Ansızca Kanyonu'nun üst düzleminden Ansızca'ya ve Kemalpaşa ovasına bakış; yağmur yaklaşıyor.
(Aralık 2023)

Düzlükte Balıkesirli bir aile şevketi bostan topluyordu.
(Aralık 2023)
 
Sezonun ilk İzmir papatyalarına kızılçamların dibinde rastladık.
(Aralık 2023)
 
Yağmur başladı. İşte gezginlerin pançoları giyme merasimi...
(Aralık 2023)
 
Mevsimin ilk İzmir papatyalarını bu patikayı ararken yol kıyısında ve kızılçamların dibinde gördük. Ne güzeldiler. Bu arada beklenen yağmur başlamıştı. Yol kıyısında yağmurlukların giyilmesi merasimi sonrasında yürüyüşümüze Ansızca’ya yönelen toprak patikadan devam ettik. Patika, bizi sonunda Ansızca köyünün ilk evlerine ulaştırdı. Yağmur giderek hızlanıyordu. Sonunda köyün ara sokaklarından ilerleyerek, Ansızca köy kahvehanesine ulaşmıştık. Kahvehane, bizim için bir sığınak olmuştu. Yağmurun en şiddetli zamanlarını, kahvehanenin sundurmasının altında; arka arkaya gelen çayların eşliğinde yağmuru seyrederek geçirdik.
 
Dağa Kaçtım gezginleri, yağmura karşı teçhizatları kuşandı.
(Aralık 2023)

Yağmur altında Ansızca'ya girerken...
(MYC; Aralık 2023)
 
Ansızca’dan Kuyucak’a
 
Saat 15 gibi yağmur hafifledi ve biz yeniden bu kez Kuyucak yönüne doğru yürümeye başladık.

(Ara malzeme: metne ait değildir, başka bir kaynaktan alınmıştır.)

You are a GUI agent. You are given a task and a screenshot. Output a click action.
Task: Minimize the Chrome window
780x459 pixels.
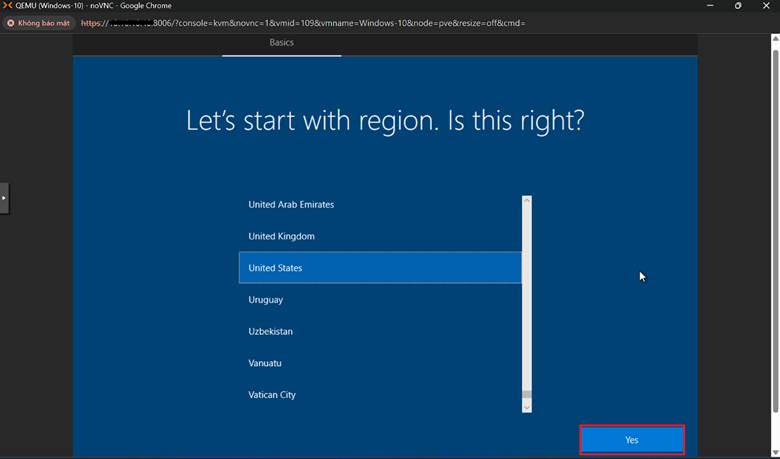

Yaklaşık 2 km kadar yolu yarım saatte ve yağmur altında yürüdük. Yol boyunca kır evleri ve araziden parsellenerek arsaya dönüştürülmüş parseller vardı yol boyunca. Belli ki şehirli yeni sahiplerini beklemekteydi bu tarımsal alanlar.
 
Ansızca kahvehanesinden Kuyucak'a doğru yola çıkmak üzere ayrılırken; yağmurluklar yeniden giyildi.
(Aralık 2023)
 
Yağmurlukların açıkta bıraktığı pantolon paçaları, neredeyse dizlere kadar ıslanmıştı. Kuyucak’a girdiğimizde kahvehanenin sundurmasına sığındık yeniden. Köylüler bize hayretle bakıyorlardı; bu Allah’ın yağmurunda ne işleri var der gibiydiler.
 
Günün kapanışı, Kuyucak Kahvehanesi'nde; soba başında... Bir yandan pantolon paçalarını gürül gürül yanan sobada kuruturken, diğer yandan Kuyucaklı Selim Bey'in konukseverliğinde; bize bedelini ödetmediği yorgunluk kahvelerimizi Doğan'ın Kahvehanesi'nde içerken...
(Aralık 2023)
  
Kahvehanenin içinde odun sobası gürül gürül yanıyordu. Kuyucaklı Selim Bey’in ikramı olan yorgunluk kahvelerini meraklı köylülerle yaptığımız sohbet eşliğinde kızgın sobanın başında içtik. Pantolonlar soba başında olabildiğince kurumuştu. Cuma gününün yağmurla daha da yoğunlaşacak akşam trafiğine kalmadan bir an önce yola çıkmalıydık. Kuyucaklılarla vedalaşarak ayrıldık ve İzmir’e doğru yola koyulduk.

Dipnotlar:
(2)  Fotoğraflar, belirtilenler dışında gezi sırasında İ. Fidanoğlu tarafından çekilmiştir.